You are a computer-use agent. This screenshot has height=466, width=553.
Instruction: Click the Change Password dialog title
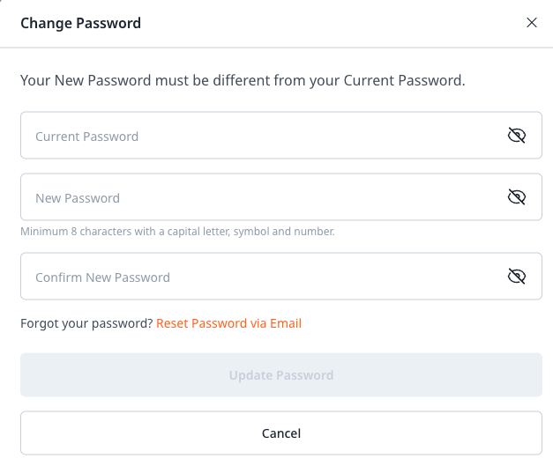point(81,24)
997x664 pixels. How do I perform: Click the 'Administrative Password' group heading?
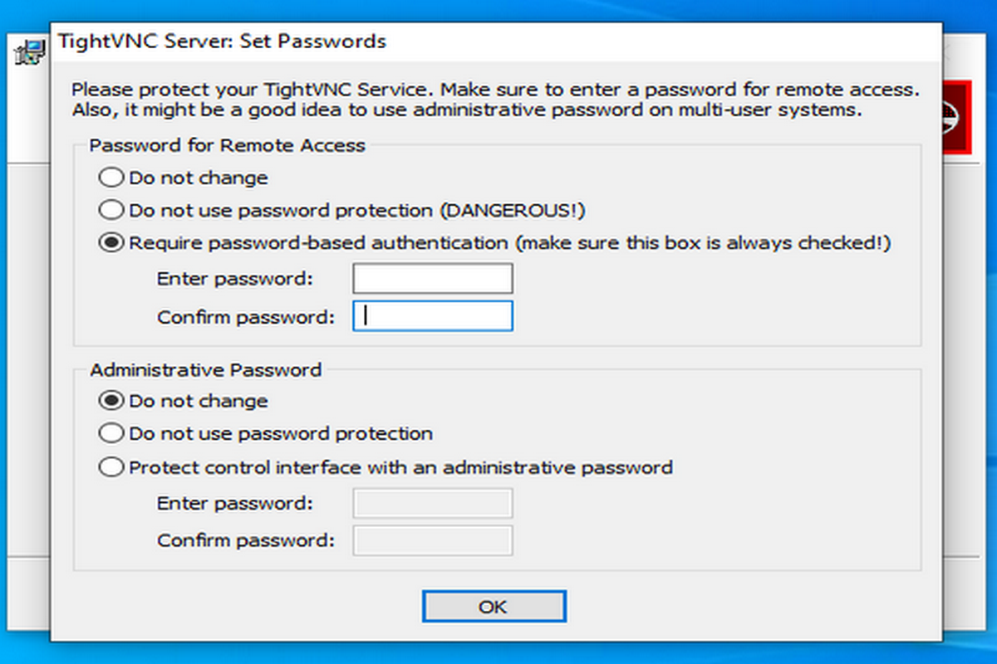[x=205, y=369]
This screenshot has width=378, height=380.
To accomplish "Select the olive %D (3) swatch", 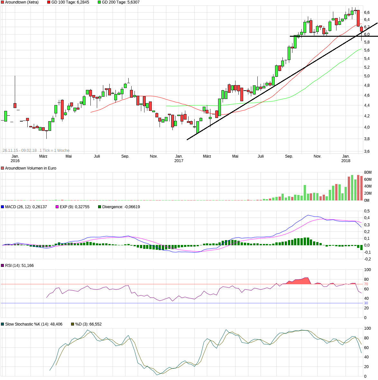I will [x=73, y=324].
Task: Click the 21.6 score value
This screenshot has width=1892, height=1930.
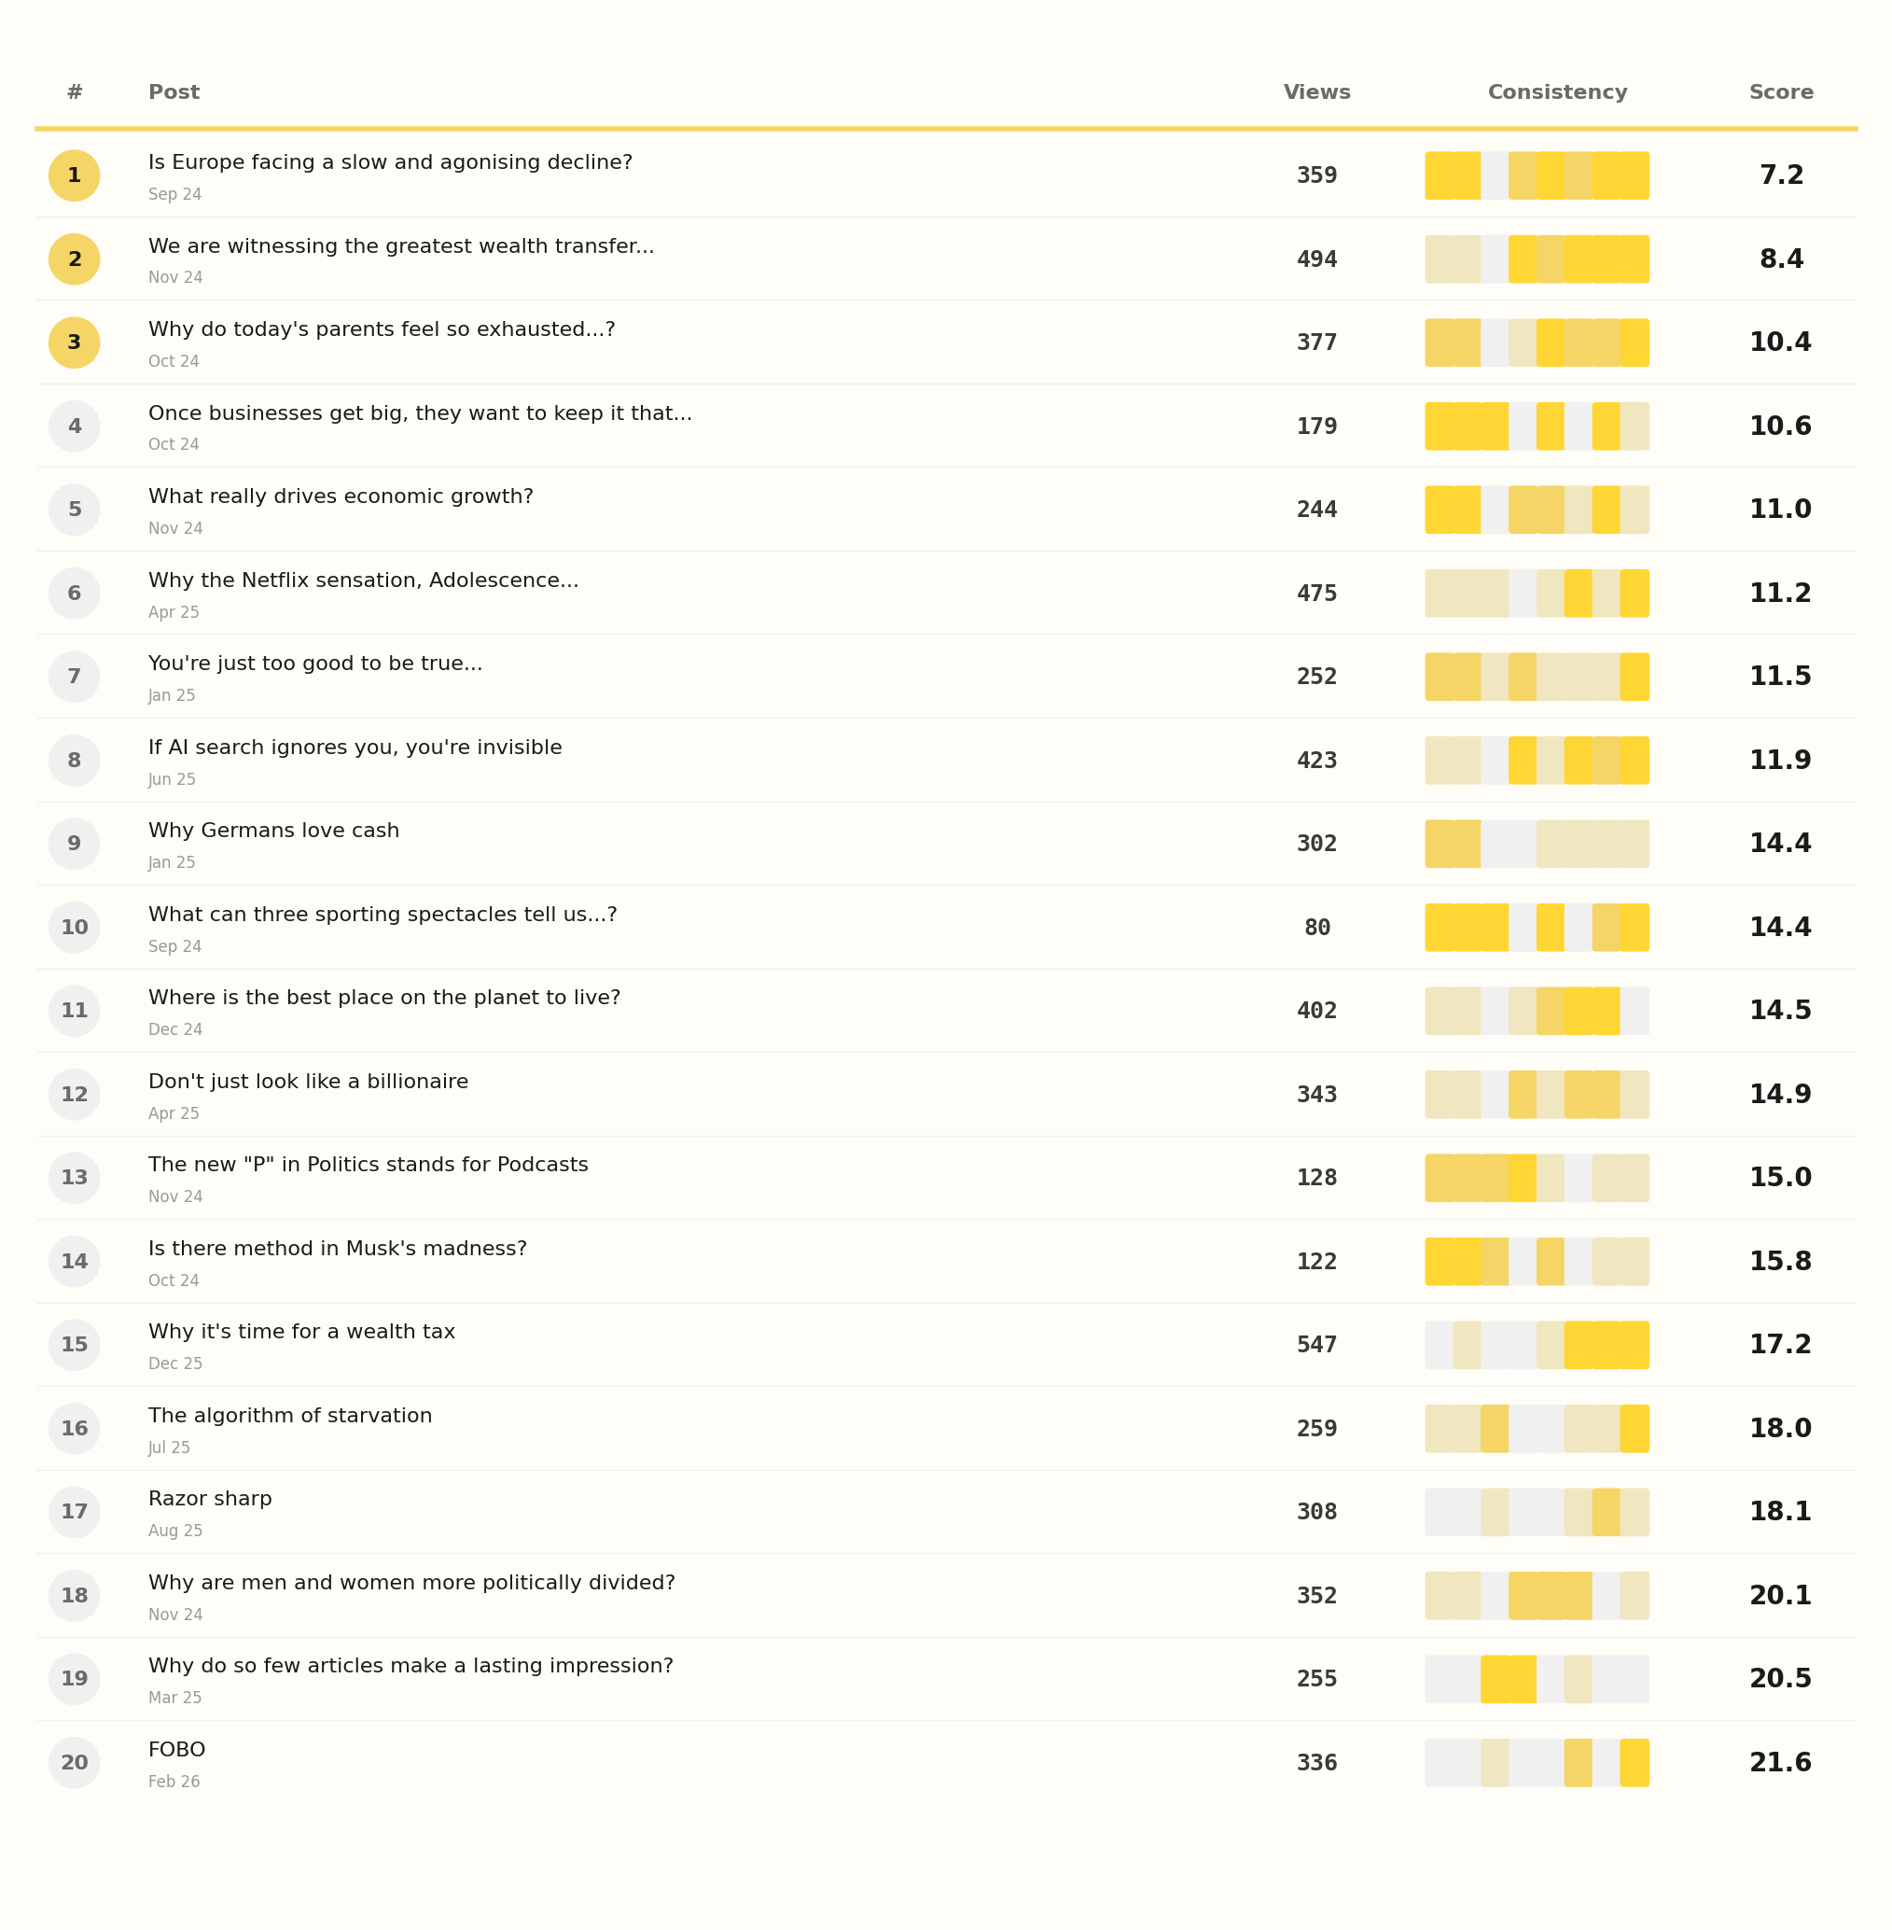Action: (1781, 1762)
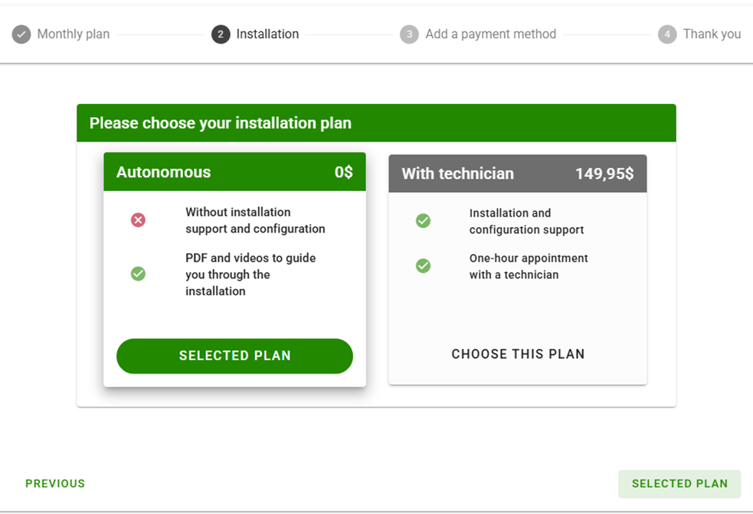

## Problem to work on
Please print, exactly as given, the lines running from the beginning of the listing through the line containing "This screenshot has width=378, height=380.", omitting each picture.

## Written response
You are a computer-use agent. This screenshot has height=466, width=553.
Instruction: Click the Change Password dialog title
point(81,24)
997x664 pixels. How do I perform: Click the 'Administrative Password' group heading?
[x=205, y=369]
This screenshot has width=378, height=380.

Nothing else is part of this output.